Nr. Maßnahme/Handlung
1 Schutzausrüstung anlegen
2 Patient:in über Maßnahme aufklären/Einverständnis einholen (über Schmerzen aufklären)
3

Evt. Analgesie nach BLL "schweres Trauma" durchführen (Schmerzen auf erträgliches Maß senken) 
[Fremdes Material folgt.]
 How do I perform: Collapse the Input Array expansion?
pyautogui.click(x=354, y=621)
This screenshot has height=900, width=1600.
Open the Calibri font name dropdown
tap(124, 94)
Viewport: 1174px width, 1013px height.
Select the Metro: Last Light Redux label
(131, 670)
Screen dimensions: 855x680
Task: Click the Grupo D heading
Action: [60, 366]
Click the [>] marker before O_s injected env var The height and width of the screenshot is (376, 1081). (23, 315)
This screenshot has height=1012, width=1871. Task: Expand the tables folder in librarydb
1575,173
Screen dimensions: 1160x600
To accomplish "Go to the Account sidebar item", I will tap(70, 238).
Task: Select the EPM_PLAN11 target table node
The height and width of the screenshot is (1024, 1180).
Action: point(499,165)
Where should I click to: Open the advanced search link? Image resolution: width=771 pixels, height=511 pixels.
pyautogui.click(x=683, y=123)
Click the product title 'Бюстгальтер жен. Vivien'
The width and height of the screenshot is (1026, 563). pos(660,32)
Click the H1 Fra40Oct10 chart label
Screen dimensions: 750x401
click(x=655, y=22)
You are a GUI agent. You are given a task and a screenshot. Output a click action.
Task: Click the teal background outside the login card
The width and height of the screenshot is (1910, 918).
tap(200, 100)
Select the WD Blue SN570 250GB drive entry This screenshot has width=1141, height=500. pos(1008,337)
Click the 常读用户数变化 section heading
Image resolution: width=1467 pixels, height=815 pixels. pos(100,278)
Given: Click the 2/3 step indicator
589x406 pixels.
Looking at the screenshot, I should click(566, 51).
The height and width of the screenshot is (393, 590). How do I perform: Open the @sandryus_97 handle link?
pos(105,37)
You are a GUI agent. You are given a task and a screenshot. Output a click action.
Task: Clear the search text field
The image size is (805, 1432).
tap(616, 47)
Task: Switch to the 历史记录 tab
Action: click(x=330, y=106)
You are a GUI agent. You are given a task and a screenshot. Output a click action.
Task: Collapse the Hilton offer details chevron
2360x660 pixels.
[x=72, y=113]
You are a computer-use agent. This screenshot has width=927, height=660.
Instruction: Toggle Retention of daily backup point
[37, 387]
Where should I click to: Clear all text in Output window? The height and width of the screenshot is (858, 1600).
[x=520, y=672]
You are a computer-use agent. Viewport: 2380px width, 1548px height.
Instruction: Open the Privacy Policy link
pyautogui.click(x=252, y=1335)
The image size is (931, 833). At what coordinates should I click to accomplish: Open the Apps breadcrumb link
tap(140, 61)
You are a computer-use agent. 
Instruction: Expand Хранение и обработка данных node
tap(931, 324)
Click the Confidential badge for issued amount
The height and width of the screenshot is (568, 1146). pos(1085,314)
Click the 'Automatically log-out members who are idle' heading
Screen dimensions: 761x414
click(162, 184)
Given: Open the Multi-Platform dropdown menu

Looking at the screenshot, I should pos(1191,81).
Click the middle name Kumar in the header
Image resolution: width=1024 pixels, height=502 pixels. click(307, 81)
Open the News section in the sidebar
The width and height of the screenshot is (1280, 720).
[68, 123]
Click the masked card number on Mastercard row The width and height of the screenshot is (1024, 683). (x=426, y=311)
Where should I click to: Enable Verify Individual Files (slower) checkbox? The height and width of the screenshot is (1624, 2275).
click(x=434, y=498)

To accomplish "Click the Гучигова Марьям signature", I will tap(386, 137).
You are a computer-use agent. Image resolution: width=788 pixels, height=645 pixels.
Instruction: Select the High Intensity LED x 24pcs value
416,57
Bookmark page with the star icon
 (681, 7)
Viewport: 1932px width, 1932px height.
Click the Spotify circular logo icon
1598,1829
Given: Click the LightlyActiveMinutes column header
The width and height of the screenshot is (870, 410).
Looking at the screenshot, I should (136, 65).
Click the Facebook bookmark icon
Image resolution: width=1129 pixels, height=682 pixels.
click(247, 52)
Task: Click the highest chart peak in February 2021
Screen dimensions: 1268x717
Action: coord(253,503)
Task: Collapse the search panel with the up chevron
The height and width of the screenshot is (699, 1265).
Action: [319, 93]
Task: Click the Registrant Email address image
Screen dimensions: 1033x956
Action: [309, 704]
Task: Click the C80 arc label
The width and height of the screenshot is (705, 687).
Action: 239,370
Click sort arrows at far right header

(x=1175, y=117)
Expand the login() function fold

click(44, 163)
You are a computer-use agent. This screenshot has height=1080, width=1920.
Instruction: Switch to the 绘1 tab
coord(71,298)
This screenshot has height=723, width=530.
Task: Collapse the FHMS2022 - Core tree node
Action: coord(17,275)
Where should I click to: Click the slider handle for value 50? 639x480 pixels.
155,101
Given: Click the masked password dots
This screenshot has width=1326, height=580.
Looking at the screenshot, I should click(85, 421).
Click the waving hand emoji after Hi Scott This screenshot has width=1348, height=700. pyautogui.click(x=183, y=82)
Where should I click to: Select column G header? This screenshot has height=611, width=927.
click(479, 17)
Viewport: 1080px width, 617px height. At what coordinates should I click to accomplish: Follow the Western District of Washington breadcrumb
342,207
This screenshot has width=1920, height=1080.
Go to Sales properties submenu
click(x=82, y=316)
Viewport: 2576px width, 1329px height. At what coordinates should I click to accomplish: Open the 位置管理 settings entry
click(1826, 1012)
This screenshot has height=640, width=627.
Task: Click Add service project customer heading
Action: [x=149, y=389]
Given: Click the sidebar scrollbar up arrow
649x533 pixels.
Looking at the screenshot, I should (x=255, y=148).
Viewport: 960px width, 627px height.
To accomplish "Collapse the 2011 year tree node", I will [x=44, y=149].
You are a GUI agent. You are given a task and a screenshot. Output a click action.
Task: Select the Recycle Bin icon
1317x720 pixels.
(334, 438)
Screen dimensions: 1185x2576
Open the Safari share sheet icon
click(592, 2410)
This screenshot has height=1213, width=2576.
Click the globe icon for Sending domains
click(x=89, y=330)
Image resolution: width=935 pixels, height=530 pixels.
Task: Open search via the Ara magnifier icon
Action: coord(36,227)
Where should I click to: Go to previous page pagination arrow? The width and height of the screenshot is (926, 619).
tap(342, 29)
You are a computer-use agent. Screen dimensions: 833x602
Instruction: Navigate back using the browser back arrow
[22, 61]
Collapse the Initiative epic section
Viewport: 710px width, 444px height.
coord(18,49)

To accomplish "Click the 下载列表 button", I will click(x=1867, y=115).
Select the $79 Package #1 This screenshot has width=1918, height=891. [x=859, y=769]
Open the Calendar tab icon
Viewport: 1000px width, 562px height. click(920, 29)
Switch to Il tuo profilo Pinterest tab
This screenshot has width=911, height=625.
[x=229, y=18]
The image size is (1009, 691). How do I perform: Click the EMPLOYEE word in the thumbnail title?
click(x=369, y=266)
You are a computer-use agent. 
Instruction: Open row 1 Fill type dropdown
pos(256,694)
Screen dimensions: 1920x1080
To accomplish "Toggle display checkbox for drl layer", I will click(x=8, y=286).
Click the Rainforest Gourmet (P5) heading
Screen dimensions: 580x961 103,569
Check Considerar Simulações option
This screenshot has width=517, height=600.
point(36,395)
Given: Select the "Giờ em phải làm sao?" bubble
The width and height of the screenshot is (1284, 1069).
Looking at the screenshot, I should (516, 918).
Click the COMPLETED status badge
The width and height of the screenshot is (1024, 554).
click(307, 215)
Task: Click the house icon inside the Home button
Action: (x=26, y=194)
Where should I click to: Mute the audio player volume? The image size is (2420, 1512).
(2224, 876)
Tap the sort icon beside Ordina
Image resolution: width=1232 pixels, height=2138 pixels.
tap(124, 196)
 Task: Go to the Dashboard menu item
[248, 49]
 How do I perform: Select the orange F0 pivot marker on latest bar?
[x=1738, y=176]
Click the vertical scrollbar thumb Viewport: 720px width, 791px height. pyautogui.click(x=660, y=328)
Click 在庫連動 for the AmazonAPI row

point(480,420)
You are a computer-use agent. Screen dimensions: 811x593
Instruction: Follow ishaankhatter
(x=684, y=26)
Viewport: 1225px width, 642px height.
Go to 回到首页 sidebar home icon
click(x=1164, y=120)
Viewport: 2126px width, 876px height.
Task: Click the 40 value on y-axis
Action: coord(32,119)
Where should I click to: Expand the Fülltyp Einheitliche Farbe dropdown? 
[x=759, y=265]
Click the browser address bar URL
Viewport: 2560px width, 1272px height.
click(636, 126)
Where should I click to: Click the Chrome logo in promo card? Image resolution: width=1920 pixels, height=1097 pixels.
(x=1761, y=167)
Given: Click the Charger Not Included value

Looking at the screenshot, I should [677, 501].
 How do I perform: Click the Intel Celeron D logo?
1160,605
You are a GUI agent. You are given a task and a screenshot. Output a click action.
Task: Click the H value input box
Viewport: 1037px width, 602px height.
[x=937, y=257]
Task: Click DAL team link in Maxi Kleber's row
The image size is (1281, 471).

CAVE: die Analgesierung darf zu keinem Zeitverlust der Blutstillungsmaßnahmen führen

4

Patient:in in adäquate Versorgungsposition bringen

5

Direkten manuellen Druck auf die Wunde ausüben und dabei Material vorbereiten (lassen)

6

Blutungsquelle lokalisieren dabei freies und geronnenes Blut mit steriler Wundauflage entfernen

7

Hämostyptikum öffnen (nicht komplett aus Verpackung entnehmen)

8

Erste Schicht des Hämostyptikums um den eigenen Finger wickeln (direkten Druck auf Wunde mit anderer Hand aufrecht erhalten)

9

Hämostyptikum vollständig in die Wundhöhle einbringen und austamponieren - im Bedarfsfall (große Wundhöhle) ein weiteres Hämostyptikum verwenden

10

Mindestens 3 Minuten lang oder bis zum Stillen der Blutung Druck ausüben

11

Einen Druckverband über der Wunde anlegen bzw. direkten manuellen Druck aufrechterhalten, sollte an der Körperstelle die Anlage eines Druckverbandes nicht möglich sein

12 Weitere Blutstillungsmaßnahmen im Bedarfsfall durchführen
/ [Sollte es beim Produkt QuikClot Gauze zu einem Durchbluten des initialen Verbandes kommen, so ist das Hämostyptikum aus der Wunde zu entfernen und ein weiteres QuikClot in der gleichen Vorgehensweise anzuwenden]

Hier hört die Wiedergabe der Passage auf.